**Required work**.
Only certain lines below are wanted: those starting at the line containing "Rio Claro (743, 1889)" and ending at the line containing "Pesquisadores (617, 1825)", both included, each retyped exactly.

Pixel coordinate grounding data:
------------------------------------------------------------

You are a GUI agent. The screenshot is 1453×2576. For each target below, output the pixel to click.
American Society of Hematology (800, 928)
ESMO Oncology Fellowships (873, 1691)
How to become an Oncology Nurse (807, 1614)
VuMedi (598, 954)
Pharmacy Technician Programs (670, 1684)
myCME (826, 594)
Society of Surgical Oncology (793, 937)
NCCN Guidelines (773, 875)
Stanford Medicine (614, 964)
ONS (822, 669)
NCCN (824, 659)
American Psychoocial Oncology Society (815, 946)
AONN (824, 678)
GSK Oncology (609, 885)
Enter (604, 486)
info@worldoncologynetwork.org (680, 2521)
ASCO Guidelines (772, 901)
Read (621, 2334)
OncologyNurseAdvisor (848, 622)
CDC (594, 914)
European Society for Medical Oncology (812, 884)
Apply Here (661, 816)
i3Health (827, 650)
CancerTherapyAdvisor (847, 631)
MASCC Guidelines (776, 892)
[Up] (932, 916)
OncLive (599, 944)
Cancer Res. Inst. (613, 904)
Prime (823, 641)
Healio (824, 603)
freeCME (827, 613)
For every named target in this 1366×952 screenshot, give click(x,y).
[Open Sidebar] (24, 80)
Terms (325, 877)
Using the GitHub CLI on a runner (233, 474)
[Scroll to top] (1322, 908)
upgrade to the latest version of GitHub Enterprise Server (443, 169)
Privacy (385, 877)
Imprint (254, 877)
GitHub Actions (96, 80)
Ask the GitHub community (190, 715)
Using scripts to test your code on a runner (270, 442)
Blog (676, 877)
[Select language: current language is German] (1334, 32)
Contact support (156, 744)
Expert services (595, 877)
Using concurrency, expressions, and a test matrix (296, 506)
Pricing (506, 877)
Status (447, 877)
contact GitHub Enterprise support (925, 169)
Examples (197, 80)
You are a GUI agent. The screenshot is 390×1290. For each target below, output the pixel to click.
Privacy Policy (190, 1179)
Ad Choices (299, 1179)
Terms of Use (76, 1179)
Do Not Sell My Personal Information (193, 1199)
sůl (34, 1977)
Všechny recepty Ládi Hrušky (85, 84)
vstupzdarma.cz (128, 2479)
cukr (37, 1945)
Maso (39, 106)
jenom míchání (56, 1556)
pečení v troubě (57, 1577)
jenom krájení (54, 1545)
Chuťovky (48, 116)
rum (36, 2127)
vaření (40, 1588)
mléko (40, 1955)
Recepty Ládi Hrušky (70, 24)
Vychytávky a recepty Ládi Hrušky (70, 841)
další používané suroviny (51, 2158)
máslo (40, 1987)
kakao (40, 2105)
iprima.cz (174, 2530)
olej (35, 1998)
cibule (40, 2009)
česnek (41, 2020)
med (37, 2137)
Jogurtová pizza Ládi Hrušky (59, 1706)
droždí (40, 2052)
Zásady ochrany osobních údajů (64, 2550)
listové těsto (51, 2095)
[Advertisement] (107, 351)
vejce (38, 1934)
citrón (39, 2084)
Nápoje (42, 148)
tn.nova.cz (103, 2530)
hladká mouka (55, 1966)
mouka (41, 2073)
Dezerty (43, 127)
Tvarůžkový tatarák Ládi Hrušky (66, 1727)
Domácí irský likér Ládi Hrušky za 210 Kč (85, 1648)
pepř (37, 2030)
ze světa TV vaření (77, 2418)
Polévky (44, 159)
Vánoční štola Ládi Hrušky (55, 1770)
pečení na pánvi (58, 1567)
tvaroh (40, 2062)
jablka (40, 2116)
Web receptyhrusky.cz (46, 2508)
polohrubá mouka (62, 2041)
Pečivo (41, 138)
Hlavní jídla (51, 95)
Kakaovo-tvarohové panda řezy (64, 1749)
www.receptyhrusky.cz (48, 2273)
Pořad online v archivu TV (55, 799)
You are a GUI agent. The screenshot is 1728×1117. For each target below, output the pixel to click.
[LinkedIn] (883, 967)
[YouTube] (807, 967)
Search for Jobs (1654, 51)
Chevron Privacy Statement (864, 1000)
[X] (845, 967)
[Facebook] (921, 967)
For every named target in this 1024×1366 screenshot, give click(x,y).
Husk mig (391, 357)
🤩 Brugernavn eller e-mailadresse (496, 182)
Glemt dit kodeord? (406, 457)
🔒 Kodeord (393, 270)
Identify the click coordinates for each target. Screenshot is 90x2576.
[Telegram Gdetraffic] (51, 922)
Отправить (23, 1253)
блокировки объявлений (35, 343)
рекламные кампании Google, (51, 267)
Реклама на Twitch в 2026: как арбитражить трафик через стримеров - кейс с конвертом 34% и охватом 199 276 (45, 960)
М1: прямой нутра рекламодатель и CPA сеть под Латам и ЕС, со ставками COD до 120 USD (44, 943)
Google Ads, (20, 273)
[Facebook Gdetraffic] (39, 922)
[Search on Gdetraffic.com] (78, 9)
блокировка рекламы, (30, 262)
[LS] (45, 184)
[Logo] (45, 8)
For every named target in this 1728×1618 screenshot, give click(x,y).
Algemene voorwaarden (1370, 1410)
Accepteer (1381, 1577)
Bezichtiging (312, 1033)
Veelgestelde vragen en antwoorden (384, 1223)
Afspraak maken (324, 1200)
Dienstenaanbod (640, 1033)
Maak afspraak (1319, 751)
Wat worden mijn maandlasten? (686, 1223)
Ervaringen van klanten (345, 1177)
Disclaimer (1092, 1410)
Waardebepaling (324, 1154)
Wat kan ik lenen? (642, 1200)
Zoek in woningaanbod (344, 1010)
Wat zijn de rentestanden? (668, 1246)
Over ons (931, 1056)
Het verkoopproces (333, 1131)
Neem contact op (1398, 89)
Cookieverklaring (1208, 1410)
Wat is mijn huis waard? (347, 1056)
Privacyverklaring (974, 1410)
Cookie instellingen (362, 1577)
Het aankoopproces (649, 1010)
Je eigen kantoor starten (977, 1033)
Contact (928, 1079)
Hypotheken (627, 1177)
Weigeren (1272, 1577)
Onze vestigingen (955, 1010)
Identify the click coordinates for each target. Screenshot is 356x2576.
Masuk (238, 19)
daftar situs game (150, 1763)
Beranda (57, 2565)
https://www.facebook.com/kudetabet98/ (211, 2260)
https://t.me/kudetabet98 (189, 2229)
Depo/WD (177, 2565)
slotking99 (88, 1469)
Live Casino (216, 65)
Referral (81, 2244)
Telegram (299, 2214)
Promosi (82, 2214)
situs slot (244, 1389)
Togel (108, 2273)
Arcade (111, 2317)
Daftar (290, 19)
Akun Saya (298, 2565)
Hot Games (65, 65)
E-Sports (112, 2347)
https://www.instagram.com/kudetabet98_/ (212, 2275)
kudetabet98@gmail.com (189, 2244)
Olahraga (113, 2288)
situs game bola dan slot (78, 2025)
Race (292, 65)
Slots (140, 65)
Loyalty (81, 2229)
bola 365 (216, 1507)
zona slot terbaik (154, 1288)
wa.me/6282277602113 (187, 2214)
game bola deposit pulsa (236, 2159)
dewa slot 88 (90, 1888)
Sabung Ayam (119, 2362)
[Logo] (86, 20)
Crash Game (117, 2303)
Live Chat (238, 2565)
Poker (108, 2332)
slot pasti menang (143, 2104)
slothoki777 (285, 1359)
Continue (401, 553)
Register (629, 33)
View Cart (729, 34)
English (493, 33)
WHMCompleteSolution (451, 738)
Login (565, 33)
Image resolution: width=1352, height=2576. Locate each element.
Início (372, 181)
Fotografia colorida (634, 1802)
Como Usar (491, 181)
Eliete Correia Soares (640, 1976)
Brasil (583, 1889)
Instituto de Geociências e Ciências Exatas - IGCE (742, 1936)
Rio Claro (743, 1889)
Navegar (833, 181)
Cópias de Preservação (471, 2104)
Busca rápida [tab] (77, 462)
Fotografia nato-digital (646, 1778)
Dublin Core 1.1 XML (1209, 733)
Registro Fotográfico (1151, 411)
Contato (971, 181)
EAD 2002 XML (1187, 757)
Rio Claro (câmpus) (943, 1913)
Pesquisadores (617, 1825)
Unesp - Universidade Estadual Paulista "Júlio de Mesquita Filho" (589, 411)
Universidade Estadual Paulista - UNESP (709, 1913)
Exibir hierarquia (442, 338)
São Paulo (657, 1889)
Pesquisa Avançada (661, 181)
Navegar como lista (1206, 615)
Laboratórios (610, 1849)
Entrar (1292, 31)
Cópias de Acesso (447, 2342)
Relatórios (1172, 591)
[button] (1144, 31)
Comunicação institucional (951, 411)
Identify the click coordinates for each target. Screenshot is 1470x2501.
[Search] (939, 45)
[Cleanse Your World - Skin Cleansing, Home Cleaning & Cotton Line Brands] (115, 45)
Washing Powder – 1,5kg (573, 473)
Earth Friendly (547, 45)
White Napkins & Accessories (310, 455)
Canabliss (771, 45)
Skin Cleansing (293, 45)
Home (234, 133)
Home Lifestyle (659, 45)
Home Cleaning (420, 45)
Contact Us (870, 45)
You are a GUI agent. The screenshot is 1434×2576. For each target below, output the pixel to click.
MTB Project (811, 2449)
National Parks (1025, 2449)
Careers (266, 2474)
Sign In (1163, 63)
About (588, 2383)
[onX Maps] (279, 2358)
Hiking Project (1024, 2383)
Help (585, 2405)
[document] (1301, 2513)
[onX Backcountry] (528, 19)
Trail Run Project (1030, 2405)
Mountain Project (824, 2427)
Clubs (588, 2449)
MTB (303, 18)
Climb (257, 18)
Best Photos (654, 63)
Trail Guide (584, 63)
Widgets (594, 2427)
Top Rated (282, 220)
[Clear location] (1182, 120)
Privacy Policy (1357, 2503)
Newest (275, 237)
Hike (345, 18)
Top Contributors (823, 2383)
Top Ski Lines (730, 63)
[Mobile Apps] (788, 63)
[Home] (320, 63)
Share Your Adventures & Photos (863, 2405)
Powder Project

------------------------------------------------------------

**Solution for this problem**.
Rio Claro (743, 1889)
Navegar (833, 181)
Cópias de Preservação (471, 2104)
Busca rápida [tab] (77, 462)
Fotografia nato-digital (646, 1778)
Dublin Core 1.1 XML (1209, 733)
Registro Fotográfico (1151, 411)
Contato (971, 181)
EAD 2002 XML (1187, 757)
Rio Claro (câmpus) (943, 1913)
Pesquisadores (617, 1825)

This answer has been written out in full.